Amir Valle

Mainat Kourbanova Amir Valle wurde 1967 in Guantánamo/Kuba geboren. Er studierte in Santiago de Cuba Journalismus und in La Habana Publizistik. Seitdem ist er als Autor, Literaturkritiker und Journalist tätig. Er wurde mit nationalen und internationalen Literaturpreisen ausgezeichnet, u.a. mit dem kubanischen Preis "La Llama Doble" für erotische Romane, der ihm 2000 und erneut 2003 verliehen wurde.

Seine Kurzgeschichten und Literaturkritiken erschienen in zahlreichen Anthologien und Zeitschriften, die nicht nur in Kuba, sondern auch in Spanien, Frankreich, Portugal, Italien und den Vereinigten Staaten publiziert wurden. Mehrere Anthologien und Zeitschriften hat Amir Valle selbst herausgegeben, wie u.a. einen Sammelband erotischer Literatur von Frauen im Jahr 2002 ("Té con Limón").

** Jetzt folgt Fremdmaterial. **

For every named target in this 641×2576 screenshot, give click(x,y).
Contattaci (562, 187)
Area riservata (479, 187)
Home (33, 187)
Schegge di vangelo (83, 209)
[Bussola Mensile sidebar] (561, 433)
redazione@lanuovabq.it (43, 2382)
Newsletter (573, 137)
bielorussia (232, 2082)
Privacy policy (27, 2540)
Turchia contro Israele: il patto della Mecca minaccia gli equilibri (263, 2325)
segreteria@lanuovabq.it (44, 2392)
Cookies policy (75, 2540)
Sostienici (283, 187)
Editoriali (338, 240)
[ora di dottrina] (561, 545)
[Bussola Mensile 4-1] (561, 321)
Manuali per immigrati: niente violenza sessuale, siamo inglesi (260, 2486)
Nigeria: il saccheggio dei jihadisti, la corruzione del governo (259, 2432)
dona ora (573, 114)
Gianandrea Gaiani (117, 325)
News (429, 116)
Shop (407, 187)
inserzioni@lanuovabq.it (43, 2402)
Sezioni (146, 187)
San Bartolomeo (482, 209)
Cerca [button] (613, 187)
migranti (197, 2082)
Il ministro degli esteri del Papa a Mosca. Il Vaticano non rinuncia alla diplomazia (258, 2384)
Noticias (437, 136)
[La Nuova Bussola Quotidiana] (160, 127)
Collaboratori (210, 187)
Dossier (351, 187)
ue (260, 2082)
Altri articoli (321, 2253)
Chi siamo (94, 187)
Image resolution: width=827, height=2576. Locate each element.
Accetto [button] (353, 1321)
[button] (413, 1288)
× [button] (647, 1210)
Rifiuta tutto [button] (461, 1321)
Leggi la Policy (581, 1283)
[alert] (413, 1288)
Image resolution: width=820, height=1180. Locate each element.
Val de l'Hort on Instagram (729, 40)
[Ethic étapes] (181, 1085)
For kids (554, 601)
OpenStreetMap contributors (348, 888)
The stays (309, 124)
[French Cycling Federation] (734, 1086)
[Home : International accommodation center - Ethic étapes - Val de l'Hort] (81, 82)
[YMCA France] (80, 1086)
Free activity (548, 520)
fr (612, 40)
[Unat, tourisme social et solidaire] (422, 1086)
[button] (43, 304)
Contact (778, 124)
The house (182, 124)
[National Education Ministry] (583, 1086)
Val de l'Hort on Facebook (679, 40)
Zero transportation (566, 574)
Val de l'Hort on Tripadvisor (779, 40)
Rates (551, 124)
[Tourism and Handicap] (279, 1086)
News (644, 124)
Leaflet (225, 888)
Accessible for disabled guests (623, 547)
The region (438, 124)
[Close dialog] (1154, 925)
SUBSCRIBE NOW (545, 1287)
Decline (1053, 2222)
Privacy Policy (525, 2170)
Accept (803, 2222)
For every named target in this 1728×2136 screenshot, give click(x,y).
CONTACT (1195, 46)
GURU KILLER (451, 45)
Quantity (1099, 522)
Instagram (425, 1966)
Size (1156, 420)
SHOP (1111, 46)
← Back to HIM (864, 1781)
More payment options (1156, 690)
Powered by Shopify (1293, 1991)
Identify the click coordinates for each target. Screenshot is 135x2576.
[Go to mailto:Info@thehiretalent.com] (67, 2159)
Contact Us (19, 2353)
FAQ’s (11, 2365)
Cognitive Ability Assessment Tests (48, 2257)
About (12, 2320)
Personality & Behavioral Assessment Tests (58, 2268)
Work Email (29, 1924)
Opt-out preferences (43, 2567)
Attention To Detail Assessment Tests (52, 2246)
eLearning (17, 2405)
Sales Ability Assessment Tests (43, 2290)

Als Direktor der elektronischen Zeitschrift "Letras en Cuba" und des Magazins "Boletín Internacional de Noticias Literarias" war er tätig, bis diese von den kubanischen Literaturbehörden verboten wurden. Danach arbeitete Amir Valle als Generalkoordinator der "Collecion Cultura Cubana" und als Direktor der Literaturzeitschrift "Cara y Cruz" des Verlags "Plaza Mayor" aus Puerto Rico. Als Mitglied des Redaktionsrates zweier Zeitschriften schrieb er anschließend über Kriminalliteratur ("Fantoches" und "Gansterera"). Redaktionell betreute er den Kulturkalender der Zeitschrift "Contrapunto de América Latina". Amir Valle gründete eine der wichtigsten Literaturbildungsstätten Kubas, das "Centro de Formación Literaria Onelio Jorge Cardoso". Dort unterrichtete er auch selbst.

Der zunehmend internationale Erfolg Amir Valles wurde von der kubanischen Regierung kritisch gesehen, die Arbeit wurde ihm erschwert. In der Folge weigerte sich Amir Valle, dem kulturellen und politischen Programm des Regimes zu gehorchen und pflegte Verbindungen zu der so genannten "kubanischen Dissidentenbewegung".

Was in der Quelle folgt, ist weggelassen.